*** Opening EXERCISE MATERIAL ***
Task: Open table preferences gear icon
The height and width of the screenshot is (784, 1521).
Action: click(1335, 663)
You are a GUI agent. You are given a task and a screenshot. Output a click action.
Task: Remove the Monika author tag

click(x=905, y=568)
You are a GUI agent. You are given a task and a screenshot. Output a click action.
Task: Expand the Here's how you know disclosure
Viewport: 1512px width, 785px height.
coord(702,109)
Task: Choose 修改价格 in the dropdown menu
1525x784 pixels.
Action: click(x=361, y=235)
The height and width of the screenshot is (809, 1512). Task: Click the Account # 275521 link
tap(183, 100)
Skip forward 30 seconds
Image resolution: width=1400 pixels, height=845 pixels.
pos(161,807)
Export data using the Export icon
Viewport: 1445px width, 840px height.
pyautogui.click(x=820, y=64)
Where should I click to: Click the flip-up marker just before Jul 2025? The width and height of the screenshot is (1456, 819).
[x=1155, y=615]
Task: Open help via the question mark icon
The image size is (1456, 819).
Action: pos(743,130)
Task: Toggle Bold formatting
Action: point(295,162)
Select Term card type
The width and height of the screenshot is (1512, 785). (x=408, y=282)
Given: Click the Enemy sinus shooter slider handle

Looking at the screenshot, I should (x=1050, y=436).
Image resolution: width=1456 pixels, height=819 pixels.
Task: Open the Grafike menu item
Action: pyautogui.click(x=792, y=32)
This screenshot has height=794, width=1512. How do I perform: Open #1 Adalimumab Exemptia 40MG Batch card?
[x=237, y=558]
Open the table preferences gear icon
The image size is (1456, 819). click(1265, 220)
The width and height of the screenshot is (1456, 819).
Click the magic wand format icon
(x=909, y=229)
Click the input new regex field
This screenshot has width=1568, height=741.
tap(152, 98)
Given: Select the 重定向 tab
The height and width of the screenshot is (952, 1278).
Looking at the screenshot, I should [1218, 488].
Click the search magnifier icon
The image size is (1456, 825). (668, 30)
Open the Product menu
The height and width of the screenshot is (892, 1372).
*** Closing EXERCISE MATERIAL ***
Retype the data in full, exactly.

Task: Open table preferences gear icon
The height and width of the screenshot is (784, 1521).
Action: click(1335, 663)
You are a GUI agent. You are given a task and a screenshot. Output a click action.
Task: Remove the Monika author tag

click(x=905, y=568)
You are a GUI agent. You are given a task and a screenshot. Output a click action.
Task: Expand the Here's how you know disclosure
Viewport: 1512px width, 785px height.
coord(702,109)
Task: Choose 修改价格 in the dropdown menu
1525x784 pixels.
Action: click(x=361, y=235)
The height and width of the screenshot is (809, 1512). Task: Click the Account # 275521 link
tap(183, 100)
Skip forward 30 seconds
Image resolution: width=1400 pixels, height=845 pixels.
pos(161,807)
Export data using the Export icon
Viewport: 1445px width, 840px height.
pyautogui.click(x=820, y=64)
Where should I click to: Click the flip-up marker just before Jul 2025? The width and height of the screenshot is (1456, 819).
[x=1155, y=615]
Task: Open help via the question mark icon
The image size is (1456, 819).
Action: pos(743,130)
Task: Toggle Bold formatting
Action: point(295,162)
Select Term card type
The width and height of the screenshot is (1512, 785). (x=408, y=282)
Given: Click the Enemy sinus shooter slider handle

Looking at the screenshot, I should (x=1050, y=436).
Image resolution: width=1456 pixels, height=819 pixels.
Task: Open the Grafike menu item
Action: pyautogui.click(x=792, y=32)
This screenshot has height=794, width=1512. How do I perform: Open #1 Adalimumab Exemptia 40MG Batch card?
[x=237, y=558]
Open the table preferences gear icon
The image size is (1456, 819). click(1265, 220)
The width and height of the screenshot is (1456, 819).
Click the magic wand format icon
(x=909, y=229)
Click the input new regex field
This screenshot has width=1568, height=741.
tap(152, 98)
Given: Select the 重定向 tab
The height and width of the screenshot is (952, 1278).
Looking at the screenshot, I should [1218, 488].
Click the search magnifier icon
The image size is (1456, 825). (668, 30)
Open the Product menu
The height and width of the screenshot is (892, 1372).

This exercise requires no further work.